L’humanité est si immense, son nombre, si considérable, sa diversité si grande qu’on a l’impression d’être une unité impuissante et insignifiante. Que peut donc faire l’homme de la rue, l’homme d’affaires dans son bureau, la femme à la maison, le citoyen moyen en tous lieux, pour contribuer, à présent et à l’avenir, à aider le monde ?

Nous devons tous nous rappeler un fait important. Une opinion publique éclairée, déterminée, centralisée, s’avère la force la plus puissante du monde. Elle n’a pas d’égal, mais elle est mal utilisée. En tant que citoyens, acceptons-nous trop facilement ce qu’on nous dit ? Les phrases bien tournées du politicien entraîné, braqué sur ses desseins égoïstes, les arguments du démagogue à la langue dorée, exploitant une théorie quelconque aux dépens du public, les mensonges de l’homme qui a une cause ou un intérêt personnel à faire valoir, tous sont facilement écoutés. La psychologie de masse et la réponse prévisible à ce qu’on nous dit sont exploitées depuis longtemps. Malheureusement, la plupart du temps, ces facteurs qui servent à prendre le pouls d’une population ont été utilisés dans l’intérêt des hommes qui n’avaient pas à cœur l’intérêt supérieur de l’humanité. Cela a été utilisé à des fins égoïstes et mauvaises beaucoup plus souvent que pour le bien.

Mais cette forme d’influence qui ne mérite pas le nom d’opinion publique peut autant être utilisée à des fins louables qu’à des fins mauvaises, à des mesures constructives plutôt que destructives. Un peu d’organisation dans la direction et un programme sagement défini en vue de cet objectif peuvent apporter le changement nécessaire et permettre à une opinion publique saine et intelligente de devenir l’un des facteurs majeurs de la reconstruction mondiale et de justes relations humaines.
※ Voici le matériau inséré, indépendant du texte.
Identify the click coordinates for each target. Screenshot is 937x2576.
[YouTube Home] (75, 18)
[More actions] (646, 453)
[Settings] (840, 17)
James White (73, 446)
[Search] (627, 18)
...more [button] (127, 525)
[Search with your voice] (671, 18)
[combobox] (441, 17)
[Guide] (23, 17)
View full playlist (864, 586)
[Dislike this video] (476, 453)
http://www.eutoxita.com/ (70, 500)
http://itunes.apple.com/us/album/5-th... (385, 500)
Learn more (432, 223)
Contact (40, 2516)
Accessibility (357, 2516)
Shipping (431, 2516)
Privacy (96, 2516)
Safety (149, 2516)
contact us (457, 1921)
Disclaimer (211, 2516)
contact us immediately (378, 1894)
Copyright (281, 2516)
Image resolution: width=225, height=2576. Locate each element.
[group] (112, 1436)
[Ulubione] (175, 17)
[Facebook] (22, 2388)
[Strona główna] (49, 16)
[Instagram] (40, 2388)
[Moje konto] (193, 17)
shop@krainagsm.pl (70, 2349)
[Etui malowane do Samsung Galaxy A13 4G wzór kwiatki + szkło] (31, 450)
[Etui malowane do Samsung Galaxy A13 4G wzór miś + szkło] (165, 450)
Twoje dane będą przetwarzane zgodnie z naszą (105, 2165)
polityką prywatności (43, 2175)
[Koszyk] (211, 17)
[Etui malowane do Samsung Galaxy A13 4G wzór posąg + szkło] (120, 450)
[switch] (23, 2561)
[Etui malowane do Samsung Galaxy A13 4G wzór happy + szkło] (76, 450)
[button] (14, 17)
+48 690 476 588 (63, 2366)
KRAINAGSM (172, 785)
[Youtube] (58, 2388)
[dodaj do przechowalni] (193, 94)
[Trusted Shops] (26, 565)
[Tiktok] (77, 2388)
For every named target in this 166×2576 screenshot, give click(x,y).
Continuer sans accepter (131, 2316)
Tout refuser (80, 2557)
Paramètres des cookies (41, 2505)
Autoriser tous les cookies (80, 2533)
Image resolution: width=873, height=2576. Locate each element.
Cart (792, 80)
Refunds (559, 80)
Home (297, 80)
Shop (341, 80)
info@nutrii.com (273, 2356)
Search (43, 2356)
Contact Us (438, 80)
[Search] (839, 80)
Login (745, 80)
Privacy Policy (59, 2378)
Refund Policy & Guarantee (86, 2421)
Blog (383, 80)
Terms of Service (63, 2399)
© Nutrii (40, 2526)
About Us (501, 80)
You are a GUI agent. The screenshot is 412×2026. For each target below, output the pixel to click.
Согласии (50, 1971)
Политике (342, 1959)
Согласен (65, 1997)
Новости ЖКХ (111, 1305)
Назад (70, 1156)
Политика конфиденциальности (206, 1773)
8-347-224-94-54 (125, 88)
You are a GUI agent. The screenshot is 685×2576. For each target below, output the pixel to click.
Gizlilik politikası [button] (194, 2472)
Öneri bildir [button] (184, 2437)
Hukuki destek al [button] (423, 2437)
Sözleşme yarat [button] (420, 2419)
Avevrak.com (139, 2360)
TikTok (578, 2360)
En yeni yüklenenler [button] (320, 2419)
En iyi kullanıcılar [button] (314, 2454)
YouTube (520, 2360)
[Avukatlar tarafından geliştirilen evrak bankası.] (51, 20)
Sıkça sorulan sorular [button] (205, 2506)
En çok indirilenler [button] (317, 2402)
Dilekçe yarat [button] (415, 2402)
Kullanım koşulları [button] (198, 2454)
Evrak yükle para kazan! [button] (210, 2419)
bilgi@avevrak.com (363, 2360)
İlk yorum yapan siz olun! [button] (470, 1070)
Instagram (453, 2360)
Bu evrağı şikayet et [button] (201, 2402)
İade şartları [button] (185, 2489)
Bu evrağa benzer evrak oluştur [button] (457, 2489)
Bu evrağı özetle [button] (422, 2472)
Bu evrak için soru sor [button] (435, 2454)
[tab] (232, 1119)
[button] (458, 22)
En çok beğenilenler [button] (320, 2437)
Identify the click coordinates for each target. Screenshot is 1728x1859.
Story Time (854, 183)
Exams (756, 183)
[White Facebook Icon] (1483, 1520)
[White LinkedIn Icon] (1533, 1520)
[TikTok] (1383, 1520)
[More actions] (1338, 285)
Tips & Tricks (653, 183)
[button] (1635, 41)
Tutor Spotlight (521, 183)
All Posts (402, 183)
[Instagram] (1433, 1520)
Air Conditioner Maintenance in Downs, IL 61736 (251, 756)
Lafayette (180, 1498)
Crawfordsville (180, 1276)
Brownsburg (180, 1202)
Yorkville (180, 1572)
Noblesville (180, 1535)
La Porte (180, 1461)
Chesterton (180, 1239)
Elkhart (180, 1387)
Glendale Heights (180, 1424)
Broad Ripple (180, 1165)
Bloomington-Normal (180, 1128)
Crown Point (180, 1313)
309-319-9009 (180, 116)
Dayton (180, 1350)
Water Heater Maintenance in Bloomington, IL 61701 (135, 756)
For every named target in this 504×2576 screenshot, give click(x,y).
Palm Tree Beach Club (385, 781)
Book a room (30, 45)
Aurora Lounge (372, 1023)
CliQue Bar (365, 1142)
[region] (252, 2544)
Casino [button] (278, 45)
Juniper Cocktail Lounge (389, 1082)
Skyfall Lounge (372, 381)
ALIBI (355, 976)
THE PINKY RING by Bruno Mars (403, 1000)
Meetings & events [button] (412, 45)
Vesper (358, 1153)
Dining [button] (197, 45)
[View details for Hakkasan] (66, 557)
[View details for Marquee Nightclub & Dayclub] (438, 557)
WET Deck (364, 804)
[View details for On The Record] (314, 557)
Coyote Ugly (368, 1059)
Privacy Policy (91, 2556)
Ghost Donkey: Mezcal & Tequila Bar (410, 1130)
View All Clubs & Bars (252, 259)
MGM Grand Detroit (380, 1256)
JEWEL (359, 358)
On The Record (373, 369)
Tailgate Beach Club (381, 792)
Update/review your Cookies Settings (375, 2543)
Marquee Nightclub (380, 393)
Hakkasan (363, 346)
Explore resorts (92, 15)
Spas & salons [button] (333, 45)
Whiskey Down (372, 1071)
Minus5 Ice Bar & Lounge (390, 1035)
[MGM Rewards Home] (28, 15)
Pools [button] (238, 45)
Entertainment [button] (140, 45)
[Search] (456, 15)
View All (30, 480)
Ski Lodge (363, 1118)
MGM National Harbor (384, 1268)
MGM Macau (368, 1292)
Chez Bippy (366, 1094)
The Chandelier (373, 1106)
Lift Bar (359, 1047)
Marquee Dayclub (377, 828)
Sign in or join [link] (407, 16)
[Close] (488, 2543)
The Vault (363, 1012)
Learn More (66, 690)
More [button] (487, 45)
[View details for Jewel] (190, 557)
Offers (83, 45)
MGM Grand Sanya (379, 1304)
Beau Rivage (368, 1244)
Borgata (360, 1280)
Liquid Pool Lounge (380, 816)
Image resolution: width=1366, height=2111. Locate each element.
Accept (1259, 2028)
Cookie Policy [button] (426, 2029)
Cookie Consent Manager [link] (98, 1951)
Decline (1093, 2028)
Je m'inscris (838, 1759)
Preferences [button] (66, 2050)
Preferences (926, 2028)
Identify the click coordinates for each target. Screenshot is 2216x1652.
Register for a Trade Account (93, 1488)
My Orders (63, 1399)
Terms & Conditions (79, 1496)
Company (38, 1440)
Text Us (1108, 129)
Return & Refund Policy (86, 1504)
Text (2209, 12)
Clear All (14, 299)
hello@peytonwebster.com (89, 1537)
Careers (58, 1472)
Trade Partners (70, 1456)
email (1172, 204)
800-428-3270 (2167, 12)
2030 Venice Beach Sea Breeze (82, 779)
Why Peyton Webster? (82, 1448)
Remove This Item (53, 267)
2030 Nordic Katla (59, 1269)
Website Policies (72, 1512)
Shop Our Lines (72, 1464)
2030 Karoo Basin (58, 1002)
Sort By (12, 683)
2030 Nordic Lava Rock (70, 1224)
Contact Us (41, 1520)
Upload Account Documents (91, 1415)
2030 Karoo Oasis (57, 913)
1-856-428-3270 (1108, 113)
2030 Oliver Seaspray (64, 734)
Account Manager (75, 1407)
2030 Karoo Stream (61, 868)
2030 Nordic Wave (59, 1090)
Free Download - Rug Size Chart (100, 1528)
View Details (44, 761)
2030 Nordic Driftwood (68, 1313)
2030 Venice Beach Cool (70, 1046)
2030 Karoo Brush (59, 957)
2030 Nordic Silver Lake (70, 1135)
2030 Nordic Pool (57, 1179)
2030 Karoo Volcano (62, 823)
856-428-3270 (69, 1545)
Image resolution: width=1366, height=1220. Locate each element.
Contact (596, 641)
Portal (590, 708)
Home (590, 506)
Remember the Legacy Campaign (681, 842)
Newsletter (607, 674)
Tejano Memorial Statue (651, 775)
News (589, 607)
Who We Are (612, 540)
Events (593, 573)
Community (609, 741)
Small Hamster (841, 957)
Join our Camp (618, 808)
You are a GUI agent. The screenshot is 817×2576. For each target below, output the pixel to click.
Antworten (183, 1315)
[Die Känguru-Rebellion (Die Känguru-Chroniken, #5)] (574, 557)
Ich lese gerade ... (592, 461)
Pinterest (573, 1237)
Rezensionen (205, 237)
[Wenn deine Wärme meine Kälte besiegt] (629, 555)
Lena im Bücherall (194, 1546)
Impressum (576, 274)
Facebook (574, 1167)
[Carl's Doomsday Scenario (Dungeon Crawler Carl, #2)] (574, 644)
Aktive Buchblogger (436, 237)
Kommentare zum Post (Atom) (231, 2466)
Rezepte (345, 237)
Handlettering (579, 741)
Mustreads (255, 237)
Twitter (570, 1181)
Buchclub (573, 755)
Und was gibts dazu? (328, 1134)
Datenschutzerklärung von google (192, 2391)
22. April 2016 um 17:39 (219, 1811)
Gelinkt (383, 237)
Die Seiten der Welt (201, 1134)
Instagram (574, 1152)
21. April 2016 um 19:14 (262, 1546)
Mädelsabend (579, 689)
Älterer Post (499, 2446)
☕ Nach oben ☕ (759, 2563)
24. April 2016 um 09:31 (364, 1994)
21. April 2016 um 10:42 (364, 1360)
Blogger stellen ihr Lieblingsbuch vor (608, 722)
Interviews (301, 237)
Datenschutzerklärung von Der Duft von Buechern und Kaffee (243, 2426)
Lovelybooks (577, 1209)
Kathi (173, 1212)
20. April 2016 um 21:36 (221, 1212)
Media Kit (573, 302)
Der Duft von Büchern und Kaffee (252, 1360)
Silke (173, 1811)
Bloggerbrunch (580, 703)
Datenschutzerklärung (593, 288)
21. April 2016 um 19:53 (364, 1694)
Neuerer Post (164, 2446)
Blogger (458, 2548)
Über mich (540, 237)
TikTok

C’est la conscience, la créativité, l’intelligence, l’amour et la volonté dont un peuple fait preuve qui définissent réellement son identité. Ceux qui optent pour le maintien d’une séparativité mettent l’accent sur nos différences telles la langue, la culture, la race, la religion. Il est rare que nos dirigeants nous interpellent en tant qu’êtres humains. À leurs yeux, nous sommes canadiens, québécois, français, italiens, allemands, etc. Pire encore, nous sommes chrétiens, bouddhistes ou musulmans, mais jamais juste des êtres humains. Ces étiquettes donnent de la force à ce qui nous différencie et place au second plan ce qui nous unit.

Lorsqu’on adopte la voie de la séparativité, toutes relations humaines sont soumises aux exigences et aux intransigeances que nous manifestons face à l’autre. Ces exigences et intransigeances si chères à nos yeux sont les instigateurs des conflits qui se multiplient à un rythme effarant. Des conflits que l’on retrouve partout ; conflit familial, de couple, de travail, entre les villes, entre les pays, conflit religieux, conflit entre politiciens, etc.

Cet article est construit selon des principes évolutifs et non politiques.